SOAL LATIHAN:
1 - Jawablah pertanyaan berikut berdasarkan teks tentang Injil di Papua.
(a) Dari kitab apa kutipan di bagian awal diambil?
(b) Dengan istilah apa orang Mee menyebut Allah?
(c) Menurut teks, dalam bentuk apa injil membawa ketegasan ke tanah Papua?
2 - Salin persis bagian teks tentang Injil di Papua dari "Kebenaran Apa yang Injil" sampai "(kitab. Santo Thomas)".
3 - Sebutkan semua larangan yang tercantum dalam nasihat orang tua kepada anaknya menurut teks tentang Injil di Papua.

Kebenaran Apa yang Injil Bawah bagi Papua



Yesus berkata kerajaan Tuhan berada di dalam dirimu, dan setiap perbuatanmu, bukan gedung kayu dan batu. Belah sepotong kayu dan Aku ada disana. Angkat sebuah batu dan kau temukan Aku disana.  perbuatan setiap insan manusia, bukan didalam bangunan batu dan kayu, belah batu maka Aku ada disana (kitab. Santo Thomas)

Orang Papua pada umumnya dari awal mula tahu mana yang baik dan yang buruk, mana yang harus dilakukan dan yang tidak,  mana yang  penting dan yang tidak penting, dan kapan bekerja dan istrahat. Dari dahulu Orang tuah memberikan nasehat kepada anaknya “jangan mencuri, jangan membunuh, jangan bersaksi dusta, jangan berbuat cabul, dan lain-lain karena umurmu akan pendek” nasehat itu sebagai pegangan hidup dan inilah sepuluh perintah Allah yang kita kenal dalam ajaran agama. Sebelum injil masuk, kehidupan orang Papua tidak terlepas dari nilai-nilai humanisme dan religius , mereka hidup rukun, gotong royong, dan kolektifitas. Kasih terhadap sesama merupakan hal yang dipegang teguh oleh orang Papua, bahkan telah menjadi bagian dari kehidupan mereka. Orang Papua menyebut Tuhan dengan istilah bahasa daerah masing-masing, misalnya orang Mee, menyebut Yesus adalah “Koyeidaba” dan Allah adalah “Poyamee”. Hanya saja belum dituliskan sehingga itu disampaikan secara lisan dari generasi ke generasi (regenerasi). Pertanyaannya adalah apa bedahnya nilai-nilai kehidupan masyarakat Papua dengan nilai-nilai yang tercantum didalam injil itu?

 Injil masuk di tanah Papua hanya ketegasan dalam bentuk tulisan dengan maksud orang bisa melihat dan membaca kembali nilai-nilai injil itu sehingga umatnya tidak mudah terlepas dari nilai-nilai tersebut yang sebelumnya sudah  dipraktekkan namun belum tertulis itu,  karena memang  belum mengenal tulisan. Memang kita mengakui bahwa sebelum masuk injil di tanah papua, nilai-nilai  itu suda ada dan dipraktekan dalam kehidupan orang Papua dan juga mungkin bangsa-bangsa lain di dunia pun demikian. Lebih tegas lagi bahwa sebelum injil masuk  di tanah Papua, orang Papua takut melanggar norma yang ada dan berbuat sesuai dengan nilai-nilai tersebut dalam kehidupannya karena orang tuah atau seseorang yang diakui sebagai kepala menjatuhkan hukuman yang berat, jadi  waktu itu orang Papua hidup dalam nilai-nilai  kebenaran dari Tuhan. Setelah injil masuk dan pada jaman modern ini, orang Papua menjadi pertanyaan dalam mepraktekan nilai-nilai itu. Kemudian selain injil membawah ketegasan, nilai-nilai kebenaran apa yang mereka bawah?

DAFTAR DATA:
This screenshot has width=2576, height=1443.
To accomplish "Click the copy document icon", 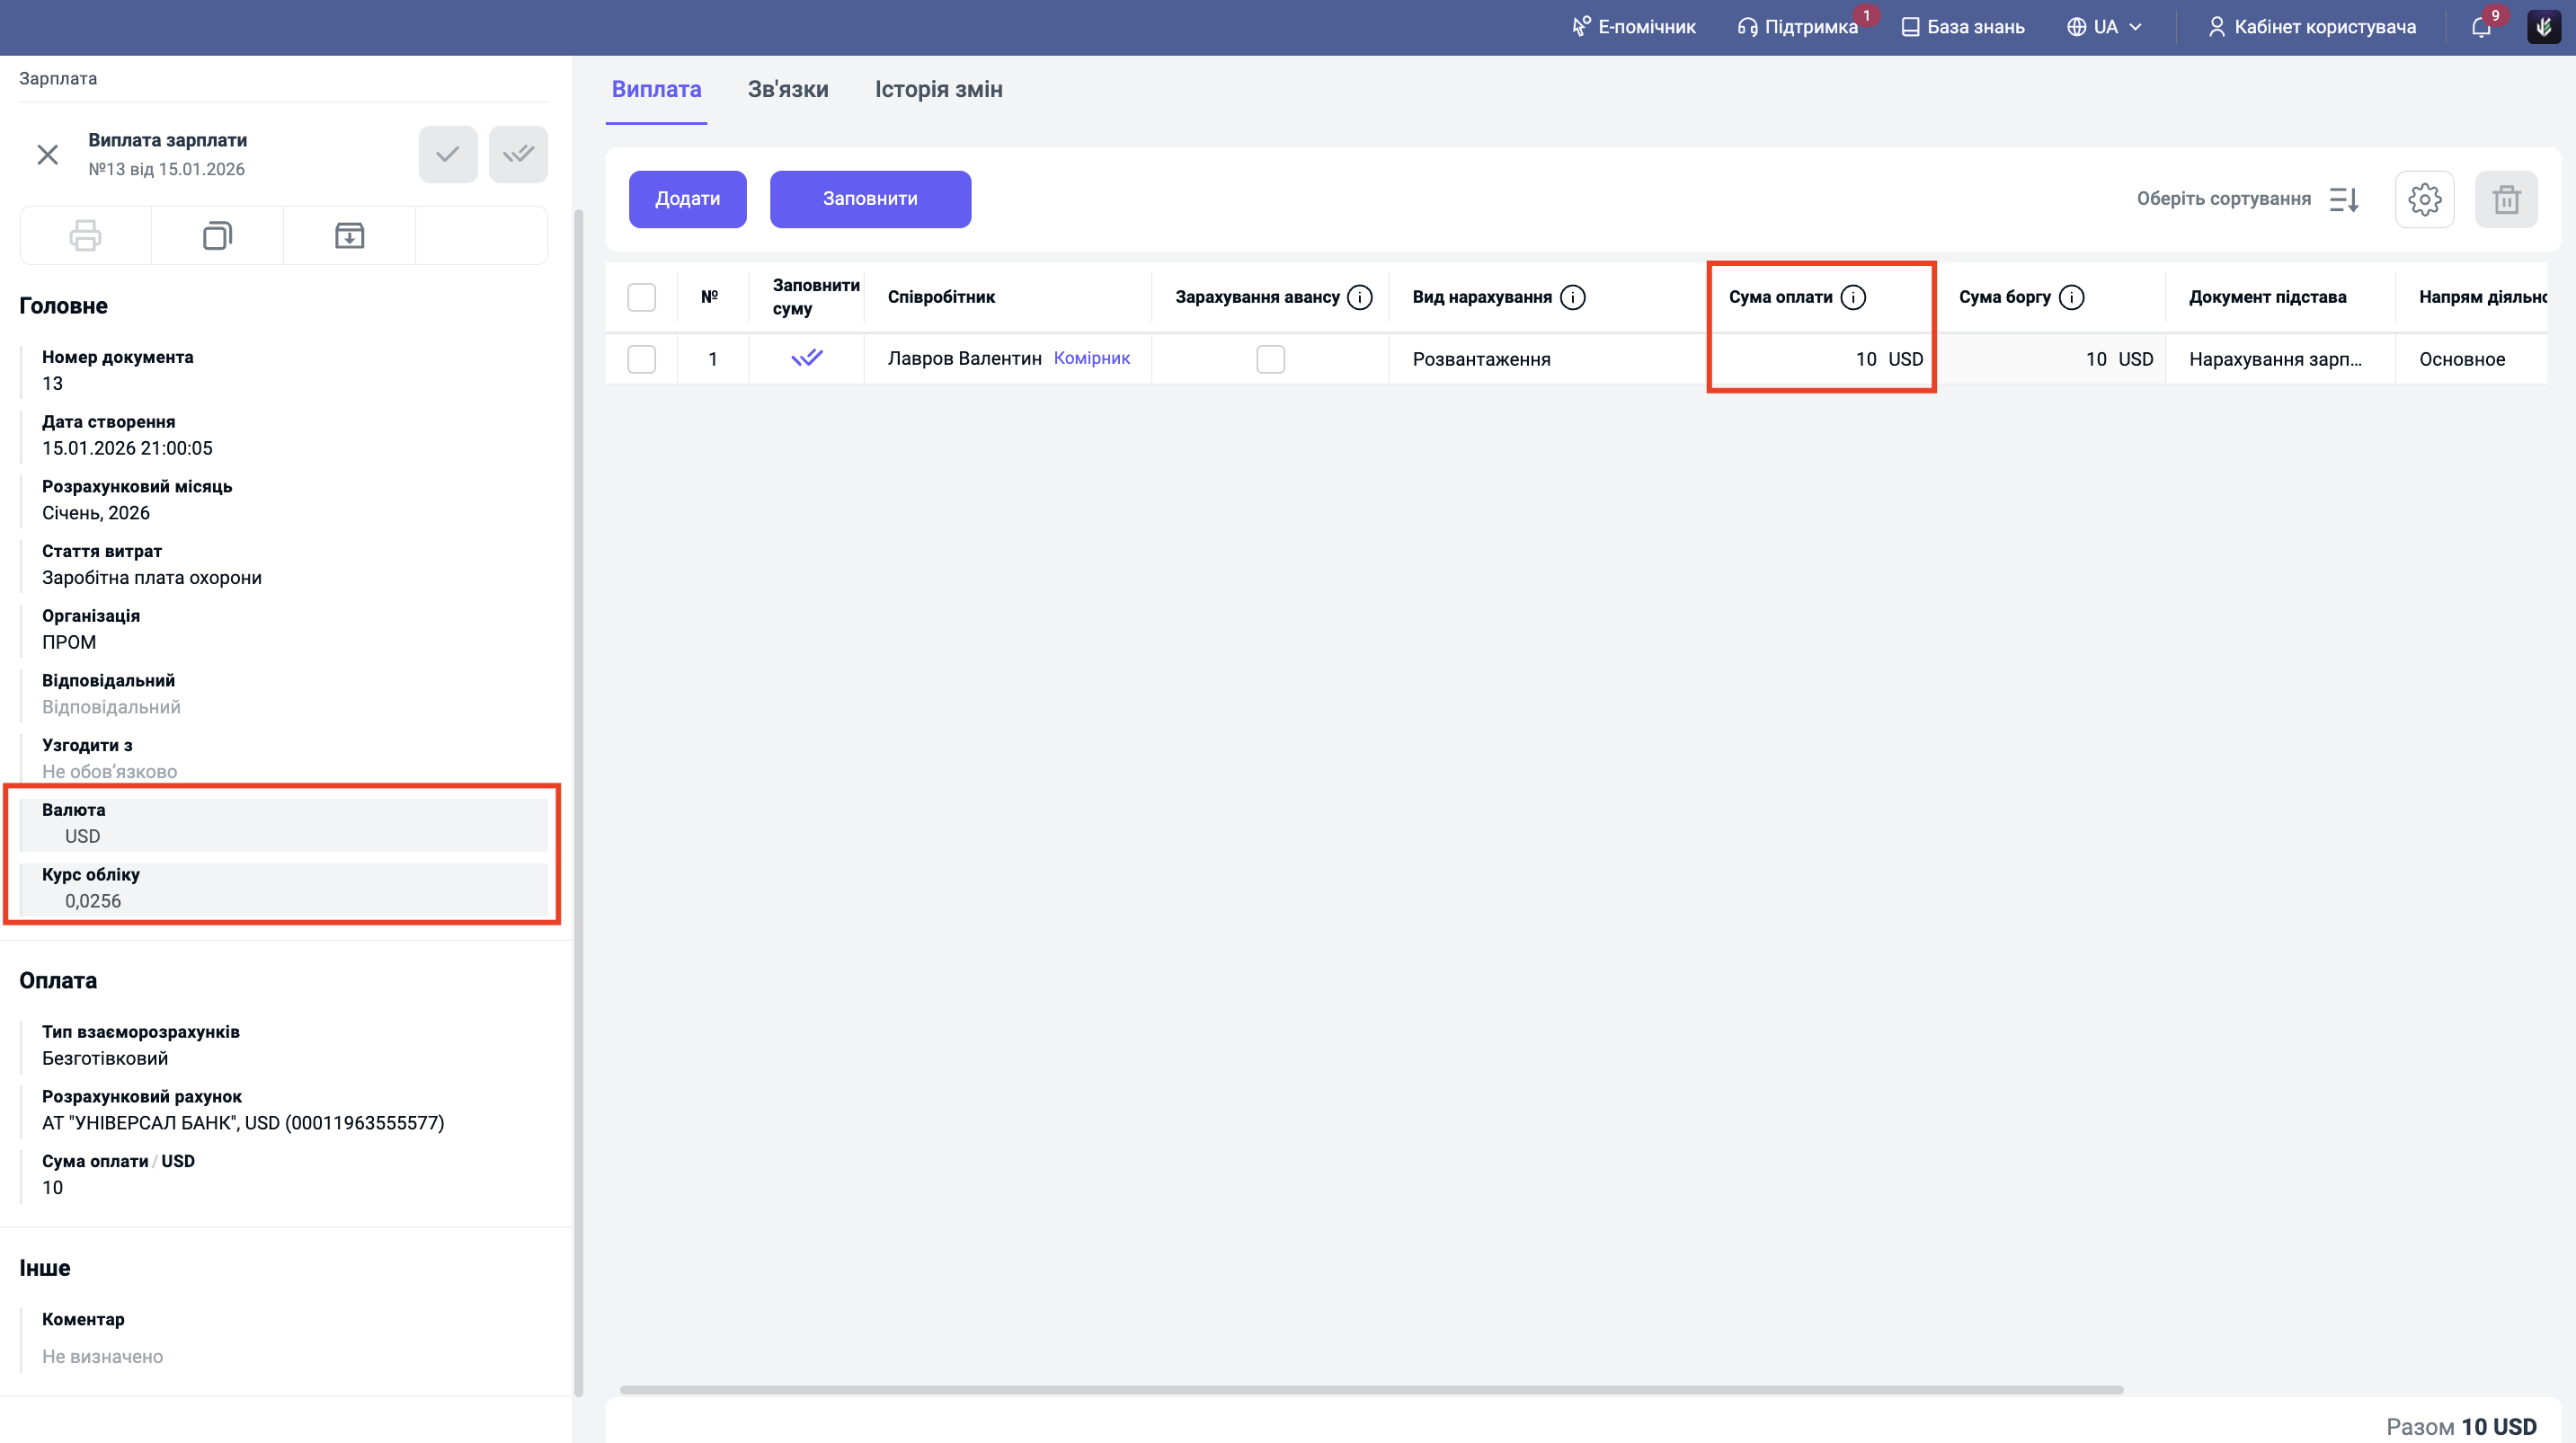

* * *

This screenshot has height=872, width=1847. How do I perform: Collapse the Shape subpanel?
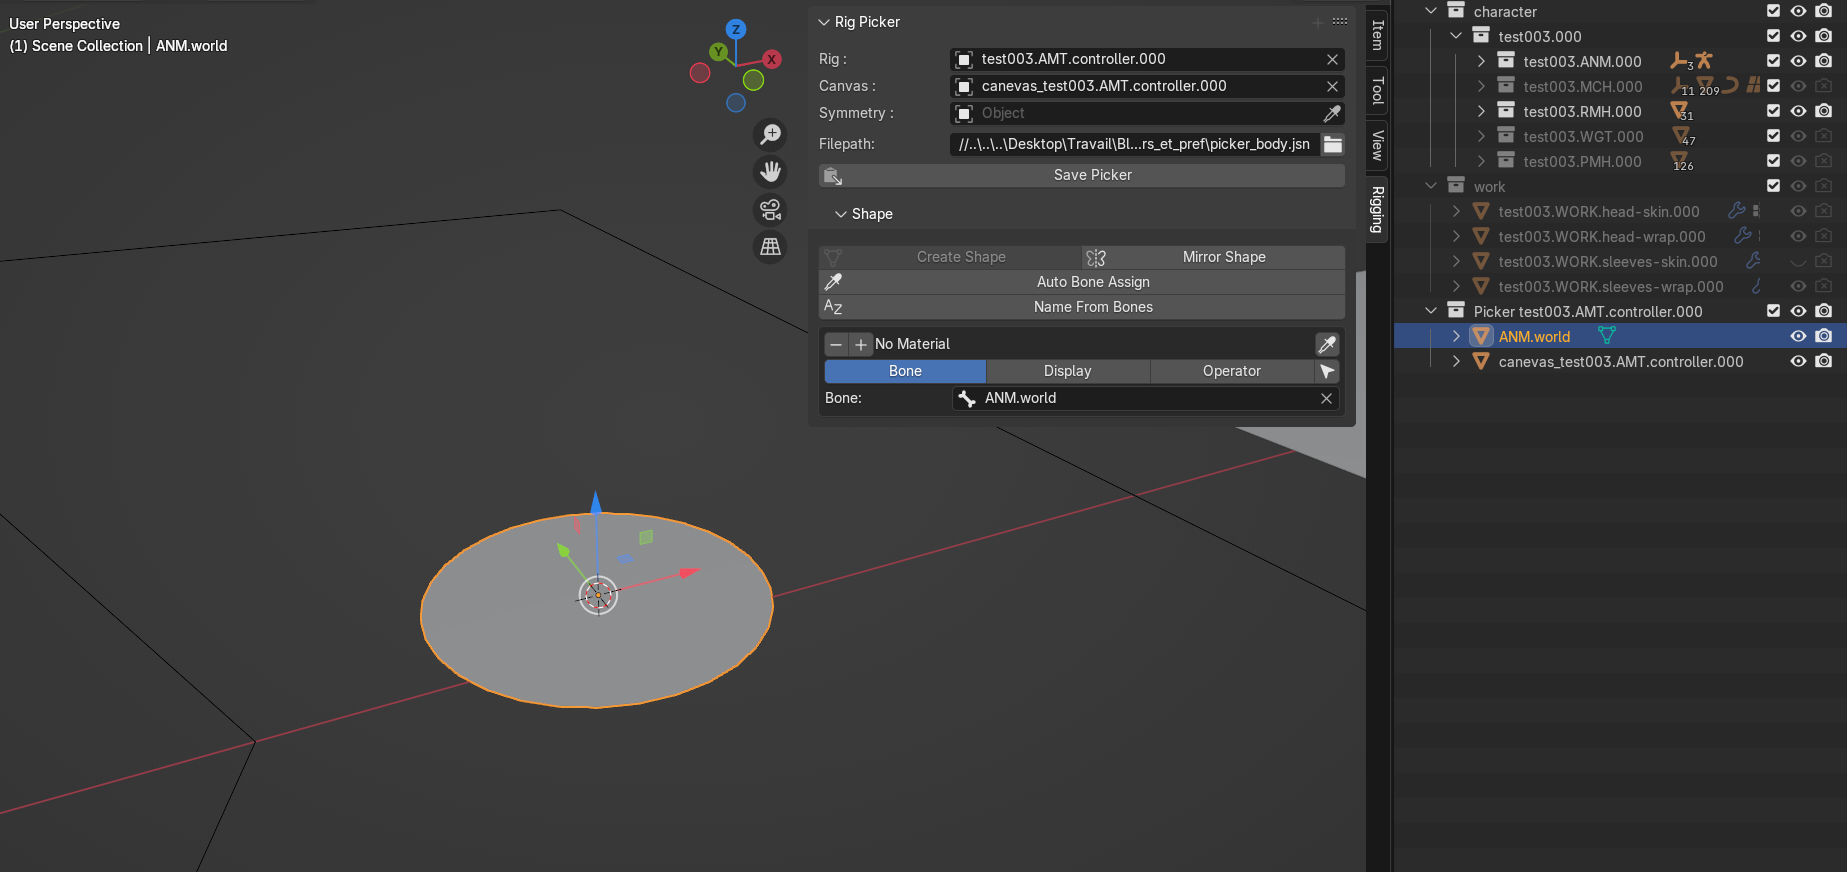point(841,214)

JAWABAN BERURUTAN:
1 -
(a) Kitab Santo Thomas.
(b) "Poyamee".
(c) Dalam bentuk tulisan.

2 -
Kebenaran Apa yang Injil Bawah bagi Papua



Yesus berkata kerajaan Tuhan berada di dalam dirimu, dan setiap perbuatanmu, bukan gedung kayu dan batu. Belah sepotong kayu dan Aku ada disana. Angkat sebuah batu dan kau temukan Aku disana.  perbuatan setiap insan manusia, bukan didalam bangunan batu dan kayu, belah batu maka Aku ada disana (kitab. Santo Thomas)

3 -
jangan mencuri
jangan membunuh
jangan bersaksi dusta
jangan berbuat cabul